- Simplified Chinese: 两个一百年
| Transcriptions |

= Two Centenaries =

Chinese Communist Party goals and deadlines

Flag of the People's Republic of China

Flag of the Chinese Communist Party

The Two Centenaries is a Chinese Communist Party (CCP) term that refers to two 100-year anniversaries and a stated set of economic and political goals advanced by CCP general secretary Xi Jinping following the CCP's 18th National Congress held in 2012. The Chinese government describes the Two Centenaries as the basic foundation for achieving the "Chinese Dream".

==Background==
The "centenaries" refer to two 100-year anniversaries:
1. The centenary of the founding of the CCP in 1921. According to official CCP discourse, a Xiaokang society will have been achieved at the conclusion of this centenary. While "Xiaokang" - roughly meaning "moderately well-off" - is an abstract theory rooted in Confucianism and socialist ideology, the party has outlined it in terms of doubling of the 2010 per capita income figures.
2. The centenary of the founding of the People's Republic of China in 2049, at which point, China will have become a "strong, democratic, civilized, harmonious, and modern socialist country" according to the People's Daily.

==History of the slogan==
The concept was first articulated at the 15th Party Congress held in 1997 during the term of then General Secretary Jiang Zemin. Apart from occasional pronouncements in party publications, this concept was not widely discussed again until Xi assumed the party leadership in 2012. Since then, it has become a major part of party slogans, recited in news reports, at conferences, and training sessions for party officials.

According to academic Ding Lu, the "so-called Two Centenary Goals underwrite all China’s long-term economic planning programs and contemporary macroeconomic policy agendas."

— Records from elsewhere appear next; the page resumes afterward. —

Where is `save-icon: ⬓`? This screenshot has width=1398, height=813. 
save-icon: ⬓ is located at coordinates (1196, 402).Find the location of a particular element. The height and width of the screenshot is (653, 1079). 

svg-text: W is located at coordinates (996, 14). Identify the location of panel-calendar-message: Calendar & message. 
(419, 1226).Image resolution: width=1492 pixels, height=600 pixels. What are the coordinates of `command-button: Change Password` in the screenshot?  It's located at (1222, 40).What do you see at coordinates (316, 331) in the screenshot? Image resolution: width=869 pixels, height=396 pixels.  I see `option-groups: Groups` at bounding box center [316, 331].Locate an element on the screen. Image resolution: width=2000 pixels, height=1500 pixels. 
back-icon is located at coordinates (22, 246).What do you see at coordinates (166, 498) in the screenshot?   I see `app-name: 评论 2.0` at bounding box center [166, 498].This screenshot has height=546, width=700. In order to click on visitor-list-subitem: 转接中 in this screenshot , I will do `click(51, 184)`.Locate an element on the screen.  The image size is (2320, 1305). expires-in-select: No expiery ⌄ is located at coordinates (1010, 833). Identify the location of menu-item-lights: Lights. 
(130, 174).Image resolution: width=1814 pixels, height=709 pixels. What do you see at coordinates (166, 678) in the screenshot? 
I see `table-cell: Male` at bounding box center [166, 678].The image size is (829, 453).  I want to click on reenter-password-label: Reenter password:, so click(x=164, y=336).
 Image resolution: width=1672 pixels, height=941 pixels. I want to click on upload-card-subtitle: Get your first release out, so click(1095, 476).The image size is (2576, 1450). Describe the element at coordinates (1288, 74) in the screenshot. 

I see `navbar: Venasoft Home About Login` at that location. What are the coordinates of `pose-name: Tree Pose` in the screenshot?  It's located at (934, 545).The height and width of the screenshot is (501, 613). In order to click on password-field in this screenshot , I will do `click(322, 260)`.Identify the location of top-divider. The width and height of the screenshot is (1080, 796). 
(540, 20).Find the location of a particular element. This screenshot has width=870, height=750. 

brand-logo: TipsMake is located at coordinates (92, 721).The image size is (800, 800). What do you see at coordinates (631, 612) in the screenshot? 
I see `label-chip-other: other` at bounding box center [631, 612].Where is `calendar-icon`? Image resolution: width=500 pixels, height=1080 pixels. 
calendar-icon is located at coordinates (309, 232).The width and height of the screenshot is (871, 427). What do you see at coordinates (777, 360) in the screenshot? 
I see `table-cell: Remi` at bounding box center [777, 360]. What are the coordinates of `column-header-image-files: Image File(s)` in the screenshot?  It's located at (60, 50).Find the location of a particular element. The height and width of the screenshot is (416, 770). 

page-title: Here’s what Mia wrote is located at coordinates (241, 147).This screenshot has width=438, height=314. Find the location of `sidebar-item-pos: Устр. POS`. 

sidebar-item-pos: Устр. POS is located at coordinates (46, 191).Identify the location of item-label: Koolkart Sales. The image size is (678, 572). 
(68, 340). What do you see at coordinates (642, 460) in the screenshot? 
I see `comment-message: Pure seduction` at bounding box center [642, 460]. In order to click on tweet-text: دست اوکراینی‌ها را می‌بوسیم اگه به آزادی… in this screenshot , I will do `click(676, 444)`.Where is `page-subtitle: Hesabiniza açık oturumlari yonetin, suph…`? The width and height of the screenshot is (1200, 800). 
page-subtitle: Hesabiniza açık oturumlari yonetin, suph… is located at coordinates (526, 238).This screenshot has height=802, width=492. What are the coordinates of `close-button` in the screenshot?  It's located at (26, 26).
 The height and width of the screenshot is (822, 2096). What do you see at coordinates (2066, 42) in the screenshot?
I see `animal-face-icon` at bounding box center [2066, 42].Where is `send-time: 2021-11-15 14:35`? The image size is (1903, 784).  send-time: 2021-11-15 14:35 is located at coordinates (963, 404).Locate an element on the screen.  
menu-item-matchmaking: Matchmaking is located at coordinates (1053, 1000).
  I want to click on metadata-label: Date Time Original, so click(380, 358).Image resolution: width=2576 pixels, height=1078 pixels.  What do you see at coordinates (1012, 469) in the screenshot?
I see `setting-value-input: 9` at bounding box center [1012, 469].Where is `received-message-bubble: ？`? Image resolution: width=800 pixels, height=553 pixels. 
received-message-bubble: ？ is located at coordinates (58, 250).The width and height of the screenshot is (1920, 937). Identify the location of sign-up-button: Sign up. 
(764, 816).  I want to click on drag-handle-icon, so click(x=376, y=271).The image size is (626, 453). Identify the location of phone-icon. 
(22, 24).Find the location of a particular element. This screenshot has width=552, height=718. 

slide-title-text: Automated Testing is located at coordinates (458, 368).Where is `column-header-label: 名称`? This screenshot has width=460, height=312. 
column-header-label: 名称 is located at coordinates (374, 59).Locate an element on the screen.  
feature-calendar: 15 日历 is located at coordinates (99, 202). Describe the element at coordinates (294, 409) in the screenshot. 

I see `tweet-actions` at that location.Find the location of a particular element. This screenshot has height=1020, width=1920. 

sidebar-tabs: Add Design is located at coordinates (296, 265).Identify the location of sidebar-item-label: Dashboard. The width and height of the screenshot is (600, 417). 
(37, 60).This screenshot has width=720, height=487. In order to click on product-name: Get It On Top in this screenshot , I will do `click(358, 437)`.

China met the first of the two goals, becoming an upper-middle income country and eliminating absolute poverty according to the World Bank criteria.

==Celebratory events==
=== 100th Anniversary of the Chinese Communist Party (2021) ===

A ceremony which marked the 100th anniversary of the founding of the CCP (中国共产党成立100周年庆祝活动), or the Centennial of the Chinese Communist Party (Chinese: 中国共产党成立一百周年), took place on 1 July 2021. CCP general secretary Xi Jinping delivered a speech in which he specifically announced the realization of the first goal of the Two Centenaries.

"The Great Journey," an art performance, was also held in prior in the Beijing National Stadium to mark the 100th anniversary of the founding of the Chinese Communist Party on 28 June. It was later broadcast by China Media Group on the evening of 1 July 2021.

=== 100th anniversary of the People's Republic of China (2049) ===

The 100th anniversary of the founding of the People's Republic of China (中华人民共和国成立100周年), or the Centennial of the People's Republic of China (Chinese: 中华人民共和国成立一百周年) is expected to fall on 1 October 2049, the National Day of the People's Republic of China.

== Responses ==
A columnist for The Diplomat suggested that Xi's emphasis on these goals gives objective evaluation criteria for the performance of the CCP and that achieving these goals will be a major test to the legitimacy of CCP rule in the country.